Army Starts Removing Jabal Mohsen Barricades, Eid Voices Reservation and Kabbara Gives 48-Hour Ultimatumإقرأ هذا الخبر بالعربية
Army units on Tuesday launched a crackdown on gunmen in Jabal Mohsen and started removing barricades and sandbags from the Tripoli neighborhood, ahead of taking the same measures in the adjacent districts.
Abdul Latif Saleh, spokesman for the Arab Democratic Party, the main political and military force in Jabal Mohsen, welcomed the step but demanded a similar crackdown in the rival neighborhood of Bab al-Tabbaneh.
For his part, ADP secretary-general Rifaat Eid voiced reservation over the army's step during an interview with OTV.
“I was informed by the Army Command, through Brig.
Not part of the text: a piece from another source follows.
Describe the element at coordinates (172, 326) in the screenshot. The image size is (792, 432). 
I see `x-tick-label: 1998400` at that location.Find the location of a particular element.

Gen. Amer al-Hasan, that the army will take measures and he asked me whether we have a problem with that and I said no,” Eid said.
“But I want to ask the Army Command: why do things always start from Jabal Mohsen while nothing has been done on the other frontier,” he added.
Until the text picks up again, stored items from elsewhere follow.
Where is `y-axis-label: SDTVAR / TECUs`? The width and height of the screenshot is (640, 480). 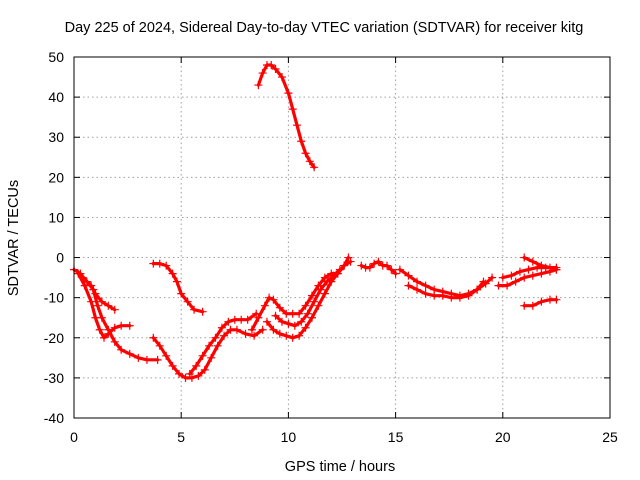
y-axis-label: SDTVAR / TECUs is located at coordinates (14, 238).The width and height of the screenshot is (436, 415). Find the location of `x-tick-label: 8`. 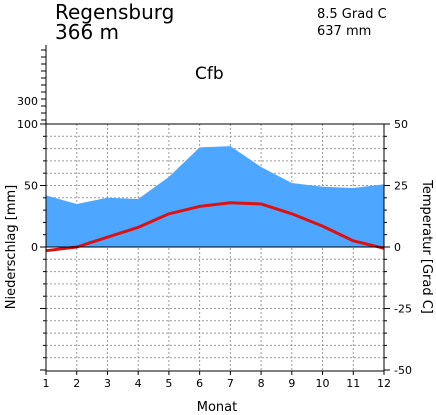

x-tick-label: 8 is located at coordinates (262, 384).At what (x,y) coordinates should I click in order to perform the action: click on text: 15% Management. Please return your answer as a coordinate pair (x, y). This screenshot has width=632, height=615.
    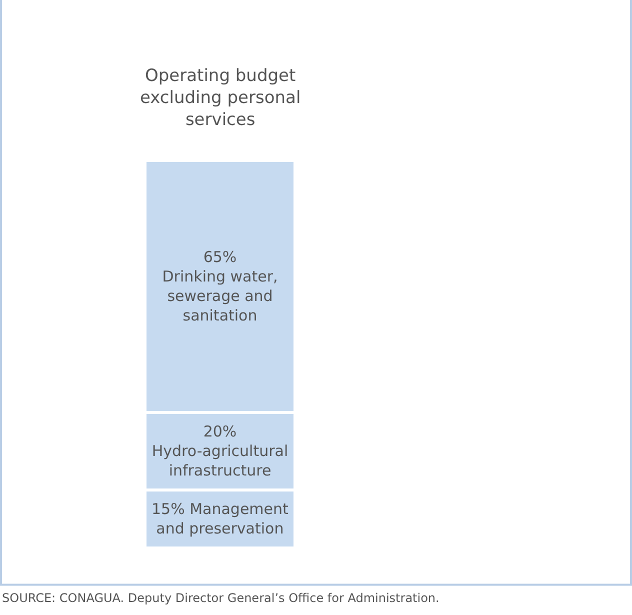
    Looking at the image, I should click on (220, 509).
Security sources told MTV later on Tuesday that the removal of barricades and sandbags from Jabal Mohsen will be followed by the removal of barricades from Bab al-Tabbaneh and all frontiers.
Future TV said “some army troops were wounded in a clash with gunmen in Jabal Mohsen."
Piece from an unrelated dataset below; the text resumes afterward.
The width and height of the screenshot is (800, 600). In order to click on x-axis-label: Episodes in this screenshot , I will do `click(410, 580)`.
Earlier on Tuesday, Tripoli MP Mohammed Kabbara gave a 48-hour ultimatum for the state to control the situation in Tripoli.
“The residents of the city will have to defend themselves if the battles continued,” Kabbara said after heading a meeting for the National Islamic Gathering.
The lawmaker accused President Michel Suleiman, Caretaker Prime Minister Najib Miqati and Army Commander Gen. Jean Qahwaji of cooperating with the regime of Syrian President Bashar Assad.
“We call on officials to assume their responsibilities as it is their task to maintain the country's unity and the safety of its residents,” Kabbara told reporters.
The statement issued by the attendees expressed surprise that the security deterioration in Tripoli is ongoing despite all the appeals to end the chaos.
“The army should respond to snipers by firing at them and not just giving them warning gunshots,” the MP said.
A new wave of Syria-linked clashes between Sunni and Alawite residents of Tripoli has killed at least six people in less than 24 hours.
The latest confrontations come after a brief lull in the violence between the two sides, after a flare-up last month left 31 people dead and more than 200 wounded.
The fighting in Tripoli, which has flared sporadically since the beginning of the Syria conflict in March 2011, has largely been confined to the neighborhoods of Jabal Mohsen and Bab al-Tabbaneh.
Kabbara, who read the statement, stressed that the state should not tolerate the “killers that are assassinating the city.”
He urged Suleiman to call on the Higher Defense Council to hold an emergency meeting to set a clear plan to end the “city's tragedy.”
The statement also described the residents of Jabal Mohsen as a “criminal gang that is implementing the orders of Iran and Syria.”
The city has so far witnessed around 17 rounds of fighting which intensified when the now more than two-year conflict erupted in Syria.
For the first time last month, supporters and opponents of Assad lobbed mortar shells and fired heavy machine guns at each other.